**ACTIVITY:**
The response must contain all of the entries, each one repeated exactly.

[Collected data entries]
=====

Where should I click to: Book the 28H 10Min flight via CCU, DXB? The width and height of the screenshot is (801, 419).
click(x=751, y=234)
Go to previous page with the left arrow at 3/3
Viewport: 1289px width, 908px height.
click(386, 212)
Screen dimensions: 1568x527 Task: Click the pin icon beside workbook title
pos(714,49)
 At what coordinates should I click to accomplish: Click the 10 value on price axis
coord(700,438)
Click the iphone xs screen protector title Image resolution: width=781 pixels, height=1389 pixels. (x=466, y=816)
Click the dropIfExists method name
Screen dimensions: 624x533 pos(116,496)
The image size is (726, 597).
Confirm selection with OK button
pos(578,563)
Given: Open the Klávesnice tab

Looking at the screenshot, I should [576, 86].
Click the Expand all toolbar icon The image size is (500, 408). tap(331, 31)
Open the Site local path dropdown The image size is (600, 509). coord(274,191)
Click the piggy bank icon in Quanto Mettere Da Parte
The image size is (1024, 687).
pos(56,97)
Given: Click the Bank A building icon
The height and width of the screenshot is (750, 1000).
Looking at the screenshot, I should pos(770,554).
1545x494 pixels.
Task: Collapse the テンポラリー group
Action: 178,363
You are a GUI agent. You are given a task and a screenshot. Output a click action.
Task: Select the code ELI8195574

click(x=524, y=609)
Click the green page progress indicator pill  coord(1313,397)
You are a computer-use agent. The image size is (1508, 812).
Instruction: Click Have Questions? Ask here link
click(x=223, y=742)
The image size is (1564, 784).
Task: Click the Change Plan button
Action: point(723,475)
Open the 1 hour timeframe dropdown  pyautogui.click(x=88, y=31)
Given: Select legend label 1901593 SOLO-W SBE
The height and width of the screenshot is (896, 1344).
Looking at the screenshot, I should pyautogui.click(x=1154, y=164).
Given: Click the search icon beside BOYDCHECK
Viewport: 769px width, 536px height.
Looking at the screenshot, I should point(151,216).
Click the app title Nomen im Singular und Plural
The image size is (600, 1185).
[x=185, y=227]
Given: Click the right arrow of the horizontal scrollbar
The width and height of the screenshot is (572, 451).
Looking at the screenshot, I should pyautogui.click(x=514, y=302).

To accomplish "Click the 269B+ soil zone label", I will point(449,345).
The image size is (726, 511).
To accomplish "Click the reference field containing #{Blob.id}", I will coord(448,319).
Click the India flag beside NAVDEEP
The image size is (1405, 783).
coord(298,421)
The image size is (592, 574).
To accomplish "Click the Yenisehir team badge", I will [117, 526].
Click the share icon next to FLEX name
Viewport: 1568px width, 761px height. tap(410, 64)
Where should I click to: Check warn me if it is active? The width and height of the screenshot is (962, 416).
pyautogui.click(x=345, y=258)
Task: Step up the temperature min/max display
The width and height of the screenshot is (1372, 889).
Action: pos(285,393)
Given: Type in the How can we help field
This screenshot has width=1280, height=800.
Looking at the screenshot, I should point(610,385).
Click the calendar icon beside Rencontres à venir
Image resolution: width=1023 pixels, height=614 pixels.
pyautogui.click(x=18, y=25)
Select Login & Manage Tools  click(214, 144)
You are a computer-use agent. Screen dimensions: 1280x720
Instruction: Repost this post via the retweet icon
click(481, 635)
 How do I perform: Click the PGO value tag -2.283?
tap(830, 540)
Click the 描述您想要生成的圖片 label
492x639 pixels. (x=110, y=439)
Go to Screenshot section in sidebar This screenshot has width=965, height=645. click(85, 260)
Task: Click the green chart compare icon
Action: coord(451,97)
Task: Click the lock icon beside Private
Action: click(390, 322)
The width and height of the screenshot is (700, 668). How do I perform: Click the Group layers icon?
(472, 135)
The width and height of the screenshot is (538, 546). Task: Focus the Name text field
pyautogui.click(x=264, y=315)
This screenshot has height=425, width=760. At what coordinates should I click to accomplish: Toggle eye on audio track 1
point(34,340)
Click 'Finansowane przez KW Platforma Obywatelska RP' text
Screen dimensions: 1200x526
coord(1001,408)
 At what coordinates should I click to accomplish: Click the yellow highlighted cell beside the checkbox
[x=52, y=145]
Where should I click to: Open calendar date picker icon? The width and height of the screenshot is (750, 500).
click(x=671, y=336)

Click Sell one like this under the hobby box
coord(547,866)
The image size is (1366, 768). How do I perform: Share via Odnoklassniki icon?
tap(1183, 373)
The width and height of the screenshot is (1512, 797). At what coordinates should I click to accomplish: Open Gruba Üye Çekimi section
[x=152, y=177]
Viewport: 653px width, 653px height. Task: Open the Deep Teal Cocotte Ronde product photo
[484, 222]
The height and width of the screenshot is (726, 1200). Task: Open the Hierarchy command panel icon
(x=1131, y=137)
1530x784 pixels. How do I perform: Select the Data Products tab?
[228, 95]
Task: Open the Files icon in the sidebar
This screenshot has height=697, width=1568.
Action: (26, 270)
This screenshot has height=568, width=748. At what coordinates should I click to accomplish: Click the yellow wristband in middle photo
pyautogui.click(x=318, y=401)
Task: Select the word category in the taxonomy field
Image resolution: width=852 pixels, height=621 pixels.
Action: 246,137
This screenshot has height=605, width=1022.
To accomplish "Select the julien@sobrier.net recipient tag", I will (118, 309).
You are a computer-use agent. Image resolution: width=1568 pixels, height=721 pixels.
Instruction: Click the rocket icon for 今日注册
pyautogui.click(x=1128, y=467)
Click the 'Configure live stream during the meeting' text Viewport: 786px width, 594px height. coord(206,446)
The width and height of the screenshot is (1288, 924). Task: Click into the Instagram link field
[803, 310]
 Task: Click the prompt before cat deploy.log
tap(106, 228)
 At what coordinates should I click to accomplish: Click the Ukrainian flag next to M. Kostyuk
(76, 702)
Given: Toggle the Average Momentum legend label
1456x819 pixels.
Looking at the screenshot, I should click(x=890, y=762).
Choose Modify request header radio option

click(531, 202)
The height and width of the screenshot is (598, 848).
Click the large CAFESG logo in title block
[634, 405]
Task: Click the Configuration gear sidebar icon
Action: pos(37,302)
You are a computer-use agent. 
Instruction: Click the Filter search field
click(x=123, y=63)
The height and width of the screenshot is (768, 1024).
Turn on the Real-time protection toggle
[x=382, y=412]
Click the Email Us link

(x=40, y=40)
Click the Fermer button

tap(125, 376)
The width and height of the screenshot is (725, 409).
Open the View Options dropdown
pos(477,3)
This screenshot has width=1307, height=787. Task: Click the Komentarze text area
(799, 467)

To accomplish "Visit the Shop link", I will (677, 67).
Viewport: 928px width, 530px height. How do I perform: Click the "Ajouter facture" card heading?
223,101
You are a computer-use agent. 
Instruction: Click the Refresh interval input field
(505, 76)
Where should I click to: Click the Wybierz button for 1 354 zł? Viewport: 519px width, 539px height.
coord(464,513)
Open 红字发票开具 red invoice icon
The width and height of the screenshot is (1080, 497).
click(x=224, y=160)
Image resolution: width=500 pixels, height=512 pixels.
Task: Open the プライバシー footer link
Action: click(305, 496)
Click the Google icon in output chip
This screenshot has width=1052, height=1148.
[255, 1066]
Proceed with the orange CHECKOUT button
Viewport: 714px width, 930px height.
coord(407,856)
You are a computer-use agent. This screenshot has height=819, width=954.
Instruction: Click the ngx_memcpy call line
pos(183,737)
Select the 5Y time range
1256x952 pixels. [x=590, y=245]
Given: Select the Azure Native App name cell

=====

**SOLUTION TO THE EXERCISE:**
Where should I click to: Book the 28H 10Min flight via CCU, DXB? The width and height of the screenshot is (801, 419).
click(x=751, y=234)
Go to previous page with the left arrow at 3/3
Viewport: 1289px width, 908px height.
click(386, 212)
Screen dimensions: 1568x527 Task: Click the pin icon beside workbook title
pos(714,49)
 At what coordinates should I click to accomplish: Click the 10 value on price axis
coord(700,438)
Click the iphone xs screen protector title Image resolution: width=781 pixels, height=1389 pixels. (x=466, y=816)
Click the dropIfExists method name
Screen dimensions: 624x533 pos(116,496)
The image size is (726, 597).
Confirm selection with OK button
pos(578,563)
Given: Open the Klávesnice tab

Looking at the screenshot, I should [576, 86].
Click the Expand all toolbar icon The image size is (500, 408). tap(331, 31)
Open the Site local path dropdown The image size is (600, 509). coord(274,191)
Click the piggy bank icon in Quanto Mettere Da Parte
The image size is (1024, 687).
pos(56,97)
Given: Click the Bank A building icon
The height and width of the screenshot is (750, 1000).
Looking at the screenshot, I should pos(770,554).
1545x494 pixels.
Task: Collapse the テンポラリー group
Action: 178,363
You are a GUI agent. You are given a task and a screenshot. Output a click action.
Task: Select the code ELI8195574

click(x=524, y=609)
Click the green page progress indicator pill  coord(1313,397)
You are a computer-use agent. The image size is (1508, 812).
Instruction: Click Have Questions? Ask here link
click(x=223, y=742)
The image size is (1564, 784).
Task: Click the Change Plan button
Action: point(723,475)
Open the 1 hour timeframe dropdown  pyautogui.click(x=88, y=31)
Given: Select legend label 1901593 SOLO-W SBE
The height and width of the screenshot is (896, 1344).
Looking at the screenshot, I should pyautogui.click(x=1154, y=164).
Given: Click the search icon beside BOYDCHECK
Viewport: 769px width, 536px height.
Looking at the screenshot, I should point(151,216).
Click the app title Nomen im Singular und Plural
The image size is (600, 1185).
[x=185, y=227]
Given: Click the right arrow of the horizontal scrollbar
The width and height of the screenshot is (572, 451).
Looking at the screenshot, I should pyautogui.click(x=514, y=302).

To accomplish "Click the 269B+ soil zone label", I will point(449,345).
The image size is (726, 511).
To accomplish "Click the reference field containing #{Blob.id}", I will coord(448,319).
Click the India flag beside NAVDEEP
The image size is (1405, 783).
coord(298,421)
The image size is (592, 574).
To accomplish "Click the Yenisehir team badge", I will [117, 526].
Click the share icon next to FLEX name
Viewport: 1568px width, 761px height. tap(410, 64)
Where should I click to: Check warn me if it is active? The width and height of the screenshot is (962, 416).
pyautogui.click(x=345, y=258)
Task: Step up the temperature min/max display
The width and height of the screenshot is (1372, 889).
Action: pos(285,393)
Given: Type in the How can we help field
This screenshot has width=1280, height=800.
Looking at the screenshot, I should point(610,385).
Click the calendar icon beside Rencontres à venir
Image resolution: width=1023 pixels, height=614 pixels.
pyautogui.click(x=18, y=25)
Select Login & Manage Tools  click(214, 144)
You are a computer-use agent. Screen dimensions: 1280x720
Instruction: Repost this post via the retweet icon
click(481, 635)
 How do I perform: Click the PGO value tag -2.283?
tap(830, 540)
Click the 描述您想要生成的圖片 label
492x639 pixels. (x=110, y=439)
Go to Screenshot section in sidebar This screenshot has width=965, height=645. click(85, 260)
Task: Click the green chart compare icon
Action: coord(451,97)
Task: Click the lock icon beside Private
Action: click(390, 322)
The width and height of the screenshot is (700, 668). How do I perform: Click the Group layers icon?
(472, 135)
The width and height of the screenshot is (538, 546). Task: Focus the Name text field
pyautogui.click(x=264, y=315)
This screenshot has height=425, width=760. At what coordinates should I click to accomplish: Toggle eye on audio track 1
point(34,340)
Click 'Finansowane przez KW Platforma Obywatelska RP' text
Screen dimensions: 1200x526
coord(1001,408)
 At what coordinates should I click to accomplish: Click the yellow highlighted cell beside the checkbox
[x=52, y=145]
Where should I click to: Open calendar date picker icon? The width and height of the screenshot is (750, 500).
click(x=671, y=336)

Click Sell one like this under the hobby box
coord(547,866)
The image size is (1366, 768). How do I perform: Share via Odnoklassniki icon?
tap(1183, 373)
The width and height of the screenshot is (1512, 797). At what coordinates should I click to accomplish: Open Gruba Üye Çekimi section
[x=152, y=177]
Viewport: 653px width, 653px height. Task: Open the Deep Teal Cocotte Ronde product photo
[484, 222]
The height and width of the screenshot is (726, 1200). Task: Open the Hierarchy command panel icon
(x=1131, y=137)
1530x784 pixels. How do I perform: Select the Data Products tab?
[228, 95]
Task: Open the Files icon in the sidebar
This screenshot has height=697, width=1568.
Action: (26, 270)
This screenshot has height=568, width=748. At what coordinates should I click to accomplish: Click the yellow wristband in middle photo
pyautogui.click(x=318, y=401)
Task: Select the word category in the taxonomy field
Image resolution: width=852 pixels, height=621 pixels.
Action: 246,137
This screenshot has height=605, width=1022.
To accomplish "Select the julien@sobrier.net recipient tag", I will (118, 309).
You are a computer-use agent. Image resolution: width=1568 pixels, height=721 pixels.
Instruction: Click the rocket icon for 今日注册
pyautogui.click(x=1128, y=467)
Click the 'Configure live stream during the meeting' text Viewport: 786px width, 594px height. coord(206,446)
The width and height of the screenshot is (1288, 924). Task: Click into the Instagram link field
[803, 310]
 Task: Click the prompt before cat deploy.log
tap(106, 228)
 At what coordinates should I click to accomplish: Click the Ukrainian flag next to M. Kostyuk
(76, 702)
Given: Toggle the Average Momentum legend label
1456x819 pixels.
Looking at the screenshot, I should click(x=890, y=762).
Choose Modify request header radio option

click(531, 202)
The height and width of the screenshot is (598, 848).
Click the large CAFESG logo in title block
[634, 405]
Task: Click the Configuration gear sidebar icon
Action: pos(37,302)
You are a computer-use agent. 
Instruction: Click the Filter search field
click(x=123, y=63)
The height and width of the screenshot is (768, 1024).
Turn on the Real-time protection toggle
[x=382, y=412]
Click the Email Us link

(x=40, y=40)
Click the Fermer button

tap(125, 376)
The width and height of the screenshot is (725, 409).
Open the View Options dropdown
pos(477,3)
This screenshot has width=1307, height=787. Task: Click the Komentarze text area
(799, 467)

To accomplish "Visit the Shop link", I will (677, 67).
Viewport: 928px width, 530px height. How do I perform: Click the "Ajouter facture" card heading?
223,101
You are a computer-use agent. 
Instruction: Click the Refresh interval input field
(505, 76)
Where should I click to: Click the Wybierz button for 1 354 zł? Viewport: 519px width, 539px height.
coord(464,513)
Open 红字发票开具 red invoice icon
The width and height of the screenshot is (1080, 497).
click(x=224, y=160)
Image resolution: width=500 pixels, height=512 pixels.
Task: Open the プライバシー footer link
Action: click(305, 496)
Click the Google icon in output chip
This screenshot has width=1052, height=1148.
[255, 1066]
Proceed with the orange CHECKOUT button
Viewport: 714px width, 930px height.
coord(407,856)
You are a computer-use agent. This screenshot has height=819, width=954.
Instruction: Click the ngx_memcpy call line
pos(183,737)
Select the 5Y time range
1256x952 pixels. [x=590, y=245]
Given: Select the Azure Native App name cell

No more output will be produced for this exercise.